0

I have been struggling with this for quite some time now.

I want to convert the html to xml. The structures is shown below.

I am using "HtmlAgilityPack" to convert the html to valid xml structure. So, after this, my HTML looks like this:

<div class="menuItem1" video="" preview="">
    Menu 1
    <div class="subMenu1">
        <div class="menuItem2" video="" preview="">
            Menu 2
            <div class="subMenu2">
                <div class="menuItem3" video="" preview="">
                    Menu 3
                    <div class="subMenu3">
                        <div class="" video="" preview="">Menu 4</div>
                    </div>
                    <div class="treeExpand"></div>
                </div>
                <div class="menuItem3" video="" preview="">Menu 3</div>
                <div class="menuItem3" video="" preview="">Menu 3</div>
            </div>
            <div class="treeExpand"></div>
        </div>
    </div>
    <div class="treeExpand"></div>
</div>
<div class="menuItem1" video="" preview="">
    Menu 1
    <div class="subMenu1">
        <div class="menuItem2" video="" preview="">
            Menu 2
            <div class="subMenu2">
                <div class="menuItem3" video="" preview="">
                    Menu 3
                    <div class="subMenu3">
                        <div class="" video="" preview="">Menu 4</div>
                    </div>
                    <div class="treeExpand"></div>
                </div>
                <div class="menuItem3" video="" preview="">Menu 3</div>
                <div class="menuItem3" video="" preview="">Menu 3</div>
            </div>
            <div class="treeExpand"></div>
        </div>
    </div>
    <div class="treeExpand"></div>
</div>

Which is exactly what I want. Now I can get this into an XElement, using this C# code:

XDocument doc = XDocument.Parse(THE_HTML_STRING_AS_SHOWN_ABOVE);
XDocument docw = new XDocument(new XElement("Navigation", doc.Root));
XElement root = docw.Root;

I created a method, which I can pass the root into:

GenerateXmlFromHtml(root);

The code for this method:

private string GenerateXmlFromHtml(XElement elem)
{
    StringBuilder sbNavigationXml = new StringBuilder();
    try
    {
        //HTML will always have a video and preview, according to the generation of the html structure.

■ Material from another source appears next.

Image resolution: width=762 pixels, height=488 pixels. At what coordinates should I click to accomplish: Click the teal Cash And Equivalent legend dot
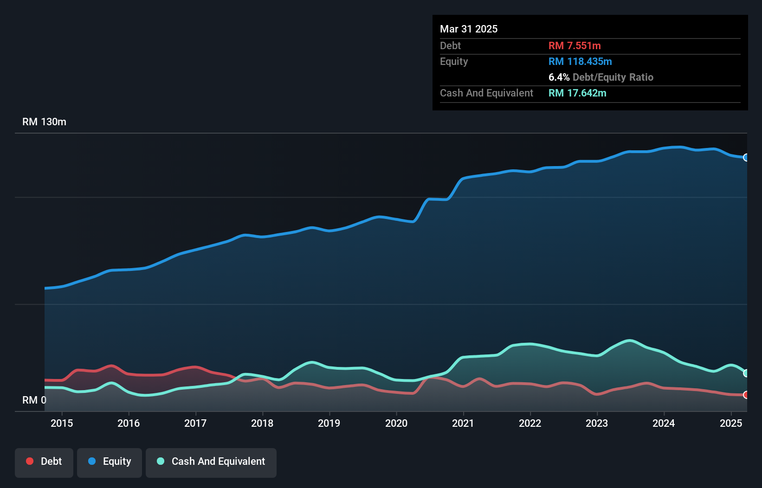click(x=161, y=461)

        string text = string.Empty;
        string videopath = string.Empty;
        string previewpath = string.Empty;
        XText textNode;

        foreach (XElement element in elem.Elements())
        {
            element.Name = "MenuItem"; //Change element name.

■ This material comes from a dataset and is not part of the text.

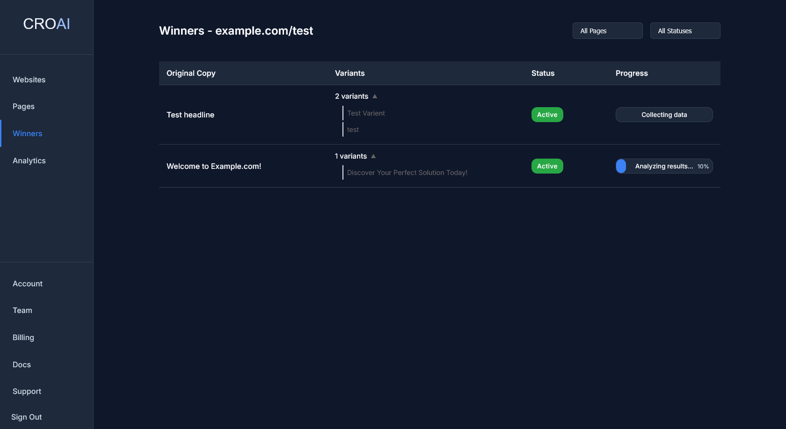Open the Docs page
The image size is (786, 429).
[22, 364]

            string htmlClass;
            try { htmlClass = element.Attribute("class").Value; }
            catch { htmlClass = ""; }

            if (!string.IsNullOrEmpty(htmlClass))
            {
                if (htmlClass.Contains("subMenu"))
                {
                    element.AddBeforeSelf(element.Elements());
                    element.Remove();
                    GenerateXmlFromHtml(element);
                }
                else if (htmlClass.Contains("menuItem"))
                {
                    textNode = element.Nodes().OfType<XText>().FirstOrDefault();
                    text = textNode.Value;
                    videopath = element.Attribute("video").Value;
                    previewpath = element.Attribute("preview").Value;

                    if (element.HasElements)
                    {
                        sbNavigationXml.AppendLine("<MenuItem Text=\"" + text + "\" VideoPath=\"" + videopath + "\" PreviewPath=\"" + previewpath + "\">");
                        sbNavigationXml.AppendLine(GenerateXmlFromHtml(element));
                        sbNavigationXml.AppendLine("</MenuItem>");
                    }
                    else
                    {
                        sbNavigationXml.AppendLine("<MenuItem Text=\"" + text + "\" VideoPath=\"" + videopath + "\" PreviewPath=\"" + previewpath + "\" />");
                    }
                }
                else if (htmlClass.Contains("treeExpand"))
                {
                    element.AddBeforeSelf(element.Elements());
                    element.Remove();
                    GenerateXmlFromHtml(element);
                }
            }
            else
            {
                element.AddBeforeSelf(element.Elements());
                element.Remove();
                GenerateXmlFromHtml(element);
            }
        }
    }
    catch (Exception)
    {
        throw;
    }
    return sbNavigationXml.ToString();
}

At the end, I want this to produce this XML output:

<Navigation>
  <MenuItem Text="Menu 1" VideoPath="" PreviewPath="">
    <MenuItem Text="Menu 2">
      <MenuItem Text="Menu 3">
        <MenuItem Text="Menu 4" VideoPath="" PreviewPath="" />
      </MenuItem>
      <MenuItem Text="Menu 3" />
      <MenuItem Text="Menu 3" />
    </MenuItem>
  </MenuItem>
  <MenuItem Text="Menu 1" VideoPath="" PreviewPath="">
    <MenuItem Text="Menu 2">
      <MenuItem Text="Menu 3">
        <MenuItem Text="Menu 4" VideoPath="" PreviewPath="" />
      </MenuItem>
      <MenuItem Text="Menu 3" />
      <MenuItem Text="Menu 3" />
    </MenuItem>
  </MenuItem>
</Navigation>

In other words, the sub menu's should fall away, as well as the tree expand divs, and I then want to produce the XML, but at the moment, I'm still failing miserably. Please ask if something is not clear. Any help appreciated!!!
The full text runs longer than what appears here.